Perhaps the reason is simple: when the CPU pipeline loads the instruction from memory, the offset position of the so library file is indeed unreadable, and thus SIGBUS occurs. After that, xCrash began to capture crash information. When xCrash used ptrace() to read data from the same memory location, the offset position in the so library became readable again.

Most likely, the so library was overwritten while linker had already loaded and started executing. Maybe there is a bug in some aspects of dynamic download, decompression and verification of SO library, which leads to the abnormal internal state.
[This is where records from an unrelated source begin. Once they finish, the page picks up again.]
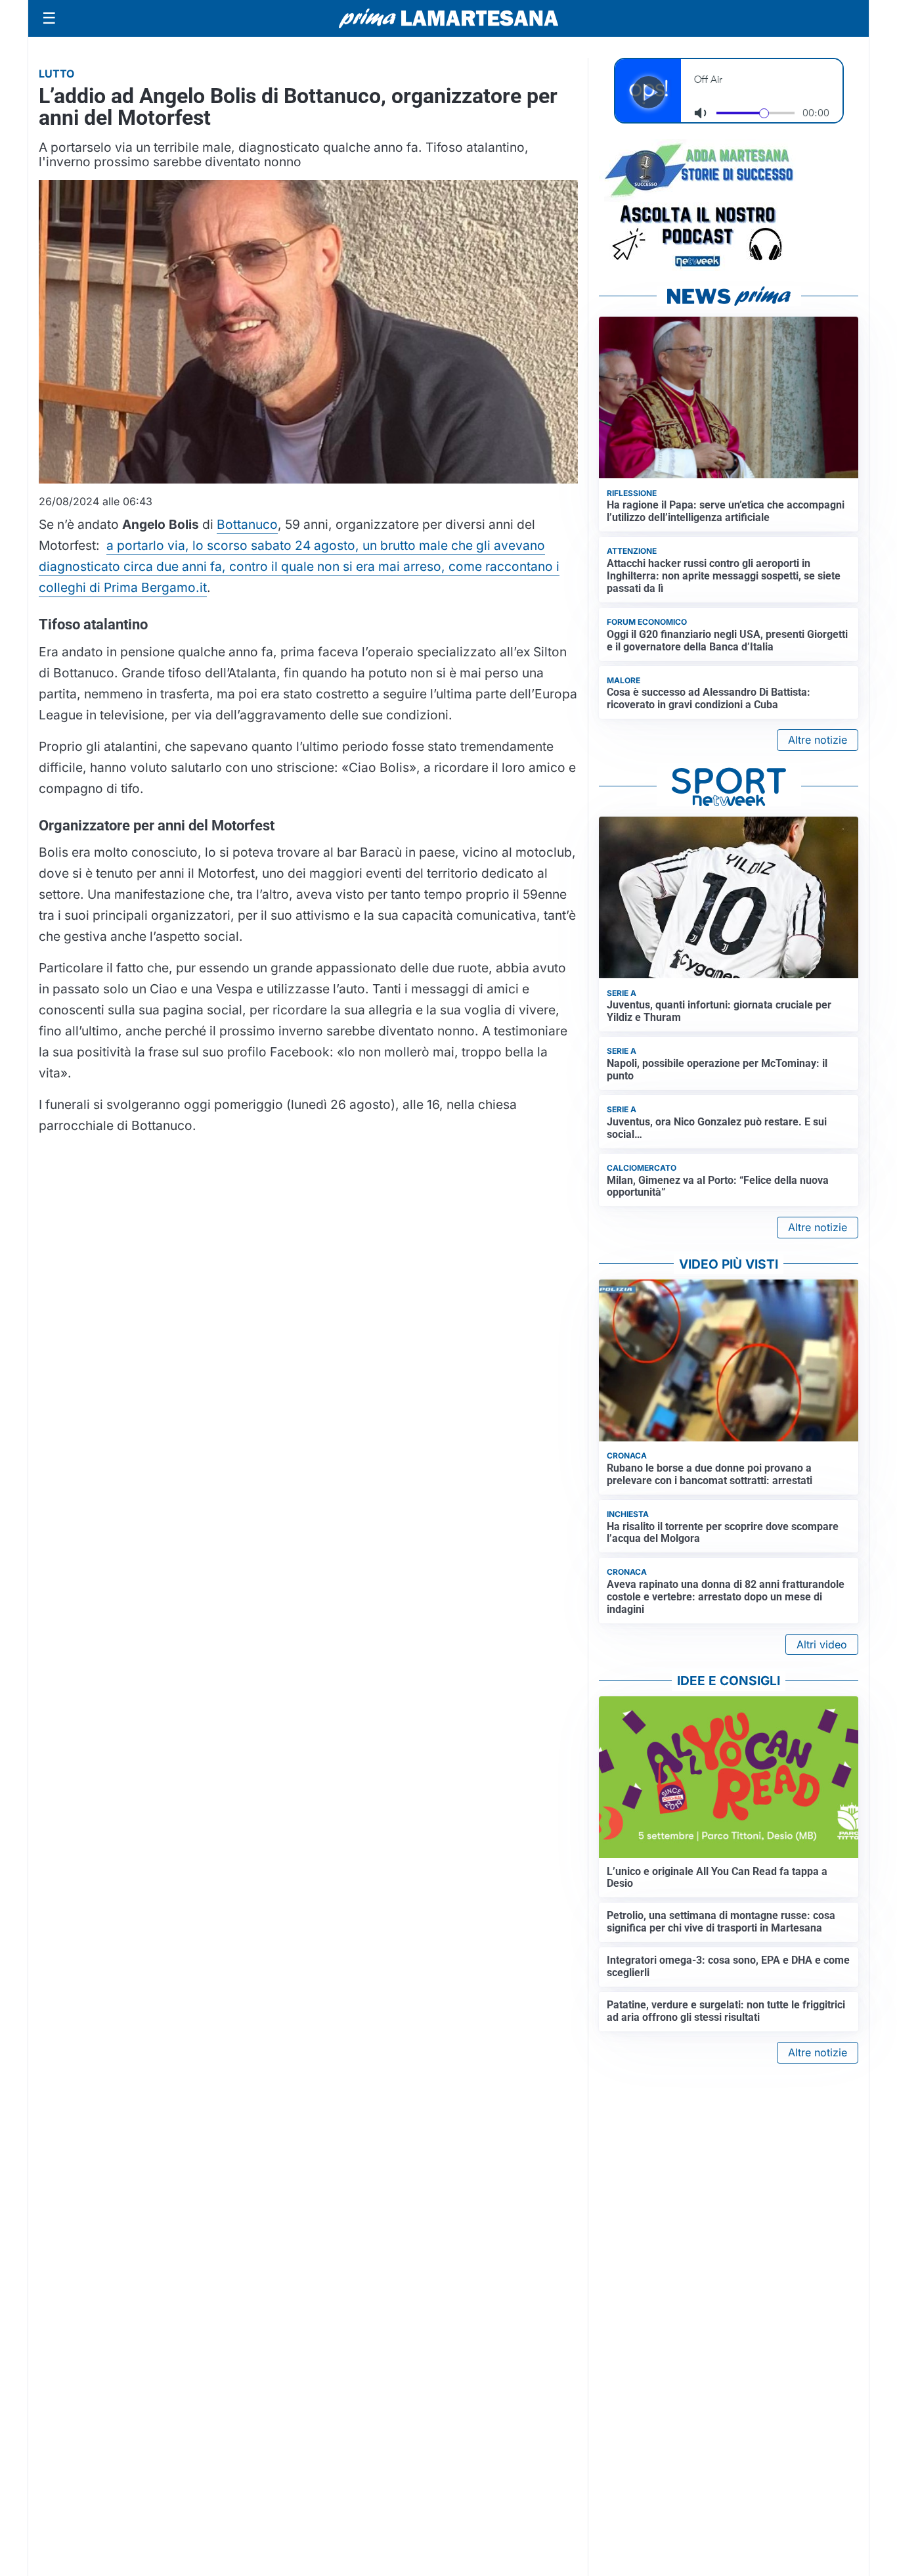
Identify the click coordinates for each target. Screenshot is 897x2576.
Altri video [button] (822, 1644)
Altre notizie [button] (817, 739)
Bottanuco (247, 524)
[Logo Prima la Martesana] (448, 18)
Look for circumstantial evidence

After careful analysis, we did find some circumstantial evidence:

The last modification time of the so file

We have posted a lot of cases where the “last modification time of the crashed so library file” is later than the “crash time”. Something like the following:

2019-08-01 01:54:51.519 +0800 Process Crash time: 2019-08-01 01:54:53.743 +0800 so last modify time: 2019-08-01 01:54:53.938 +0800Copy the code

So file size and MD5 hash

Since the dynamically downloaded SO library can be reliably obtained from the server, we compared the file size and MD5 hash of the crashed SO library recorded by xCrash. It turns out that one part of the case is actually wrong, and that part of the case should be: “Until xCrash started recording crash information, the so library was not completely covered by errors.”

open files

By analyzing the open Files list, we can see that in some cases, the crashed process still has a valid FD that can be used to access the zip package that the dynamically downloaded so library belongs to:

Open files:
......
fd 57: /data/data/com.package.name/files/download/fullso.zip
......
Copy the code

Some FDS also point to CRC files for zip packages:

Open files:
......
fd 58: /data/data/com.package.name/files/download/fullso.zip.crc
......
Copy the code

conclusion

The conclusion is obvious: there are some bugs in the dynamic download, decompression and verification of the so library, causing the so library file to be overwritten once it has been loaded and executed by Linker.

Follow-up: Our so library dynamic delivery process has been improved with a more defensive design. We can see from the statistics of online crash data of APM that the crashes similar to “Phenomenon 1” and “Phenomenon 2” mentioned above almost disappear, and the overall crash rate of APP native is further reduced.